Mark Patinkin
Columnist Mark Patinkin: Herewith, my complement of useless information
01:00 AM EDT on Sunday, November 1, 2009

Here are some things I just learned:
Next to popcorn, Twizzlers are the favorite movies snack.
Mario Puzo got a paltry $5,000 advance to write “The Godfather.”
Marilyn Chambers, the porn star, once appeared on Ivory Soap boxes as a clean-scrubbed mom holding a baby.
Betty Crocker was not a real person.
It takes 10 pounds of milk to make a pound of cheese.
I saw those items in “The Essential Book of Useless Information.” Its subtitle is, “The Most Unimportant Things You’ll Never Need to Know.”
It got me thinking about the useless information I have myself.
Today, I thought I’d pass some of it on.
• A soda can left in the freezer by a teenager overnight will explode, and then refreeze.
• At Samsung headquarters outside Seoul, security guards salute executives as they drive through the entry gate.
• Hyperinflation is so bad in Zimbabwe, the government recently began printing One-Hundred-Trillion-Dollar bills — which you use to buy groceries.
• Ilie Nastase, the tennis star, once leapt over the net and kicked a mark left on a clay court by a ball so the umpire couldn’t verify that his shot was out.
• During the Lebanon war in the mid-1980s, there was parrot in the lobby of a Beirut hotel that could mimic the sound of an incoming shell.
• And when staying in hotels there, the staffs encouraged you to choose a lower floor, since they were less exposed to errant shells.
• A towel rolled into a rat-tail stings a lot more if you dip the end in water before you snap it.
• Bookkeeper and sweettooth are the only words with three double letters in a row. Well, if you want to get technical, bookkeeping, too.
• A failed formula for glue — it didn’t hold — led to the invention of Post-It notes.
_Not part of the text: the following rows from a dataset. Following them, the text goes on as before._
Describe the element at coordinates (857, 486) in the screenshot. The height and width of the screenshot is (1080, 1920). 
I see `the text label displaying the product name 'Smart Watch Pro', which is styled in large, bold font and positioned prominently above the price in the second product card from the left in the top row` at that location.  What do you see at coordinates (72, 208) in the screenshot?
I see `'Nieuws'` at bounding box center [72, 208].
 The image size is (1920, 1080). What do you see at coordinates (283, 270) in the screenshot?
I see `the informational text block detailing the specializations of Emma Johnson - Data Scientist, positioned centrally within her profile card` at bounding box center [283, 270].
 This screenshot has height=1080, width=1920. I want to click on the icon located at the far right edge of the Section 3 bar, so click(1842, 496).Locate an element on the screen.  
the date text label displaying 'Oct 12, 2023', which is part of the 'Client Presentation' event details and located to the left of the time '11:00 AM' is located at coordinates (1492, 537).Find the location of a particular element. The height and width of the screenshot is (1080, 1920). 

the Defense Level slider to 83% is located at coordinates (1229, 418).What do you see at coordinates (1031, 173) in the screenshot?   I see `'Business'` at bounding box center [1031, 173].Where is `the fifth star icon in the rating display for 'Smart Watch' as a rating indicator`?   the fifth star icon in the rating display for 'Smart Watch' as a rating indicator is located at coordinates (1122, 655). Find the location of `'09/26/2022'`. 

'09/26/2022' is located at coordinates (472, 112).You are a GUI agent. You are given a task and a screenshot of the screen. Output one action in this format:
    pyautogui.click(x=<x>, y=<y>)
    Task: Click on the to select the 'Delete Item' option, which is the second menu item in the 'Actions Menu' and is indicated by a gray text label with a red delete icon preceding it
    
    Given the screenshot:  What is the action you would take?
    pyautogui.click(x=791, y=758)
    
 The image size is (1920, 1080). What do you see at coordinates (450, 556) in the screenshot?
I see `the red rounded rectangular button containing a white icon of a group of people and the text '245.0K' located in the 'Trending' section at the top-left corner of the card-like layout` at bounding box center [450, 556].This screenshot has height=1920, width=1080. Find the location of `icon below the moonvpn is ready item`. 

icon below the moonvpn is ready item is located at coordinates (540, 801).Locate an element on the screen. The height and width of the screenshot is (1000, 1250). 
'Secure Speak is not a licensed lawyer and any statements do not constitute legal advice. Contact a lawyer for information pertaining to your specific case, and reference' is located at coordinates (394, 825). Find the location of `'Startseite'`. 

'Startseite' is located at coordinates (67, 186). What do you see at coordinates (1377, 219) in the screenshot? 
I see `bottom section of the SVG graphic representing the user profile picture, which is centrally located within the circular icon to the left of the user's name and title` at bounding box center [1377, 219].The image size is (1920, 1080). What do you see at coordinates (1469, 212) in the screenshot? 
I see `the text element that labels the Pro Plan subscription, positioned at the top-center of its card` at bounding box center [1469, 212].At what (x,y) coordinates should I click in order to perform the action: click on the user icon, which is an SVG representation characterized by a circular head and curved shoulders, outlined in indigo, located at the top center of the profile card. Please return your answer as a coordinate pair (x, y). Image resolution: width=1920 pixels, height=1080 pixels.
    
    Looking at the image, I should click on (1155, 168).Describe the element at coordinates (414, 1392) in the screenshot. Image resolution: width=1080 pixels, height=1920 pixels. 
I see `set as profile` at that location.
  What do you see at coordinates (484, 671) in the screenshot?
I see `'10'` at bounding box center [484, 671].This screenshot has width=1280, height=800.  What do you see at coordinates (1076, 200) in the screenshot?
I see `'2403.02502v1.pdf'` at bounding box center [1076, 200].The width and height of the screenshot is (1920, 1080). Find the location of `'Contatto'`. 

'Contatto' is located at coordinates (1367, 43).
• When Romania was still a Stalinist dictatorship, the Dutch ambassador was known for his contacts with government dissidents, but before telling you anything, he’d crank up classical music in his home to overwhelm bugs.
• Woody Allen’s real name is Allen Stewart Konigsberg.
• Instead of saying an athlete is stuck on the bench, you say he’s “riding the pine.”
• And if a batter gets beaned, the pitcher “rung his bell.”
• In St. Catherine’s Church of Little Compton, there is a stained-glass window featuring Joseph the Carpenter — but his face is that of Edward Sousa, a local carpenter who spent years donating after-hours time to renovate the building.
• When you tell a child to “mind his P’s and Q’s,” you’re really borrowing from Irish bartenders telling rowdy drunks to mind their pints and quarts.
• Once, in Providence traffic court, a Southeast Asian there for a minor violation suddenly fell to his knees before the judge with his head bent until the bailiffs helped him up, explaining that we don’t do that in America.
• Not so long ago, the way to signal to your college roommate to find other accommodations was to put a tie on the doorknob. I don’t know how they signal today. Texting, I suppose.
• There is a downsized batting cage just behind the Red Sox dugout where batters can get in a few quick swings if needed.
• And next to it, there is an equipment room with everyone’s gear stuck in old plastic barrels; the room looks like it could be in the gym of a high school with budget problems.
• The phrase “Don’t throw the baby out with the bathwater,” came from a warning used in the Middle Ages because bathwater used in small tubs was reused so often it became opaque before finally being dumped out the window.
• A few decades ago, a journalist was approached at a neighborhood border in Belfast by a gang asking if he was Catholic or Protestant. He falsely said he was Jewish, and was let go — the only known case of someone in 20th-century Europe claiming to be Jewish to avoid religious persecution.
• The Providence Grays, then a major league team, were world champions in 1884.
• The Grays later re-formed as a minor league team, and at one point had a young pitcher on the roster named Babe Ruth.
• eBay, now with a market capitalization of over $30 billion, began with a guy trading Pez dispensers online.
• A lot of that pure, spring bottled water we buy comes from regular city taps; the difference is the filtration system.
• Amy Carter — the one with braces in the White House — is 42.
And finally, one of my favorites, because it’s so manipulatively un-Ivy-like:
• The visitors’ bench in Brown University’s Meehan Auditorium ice rink was built at a lower height than the home bench.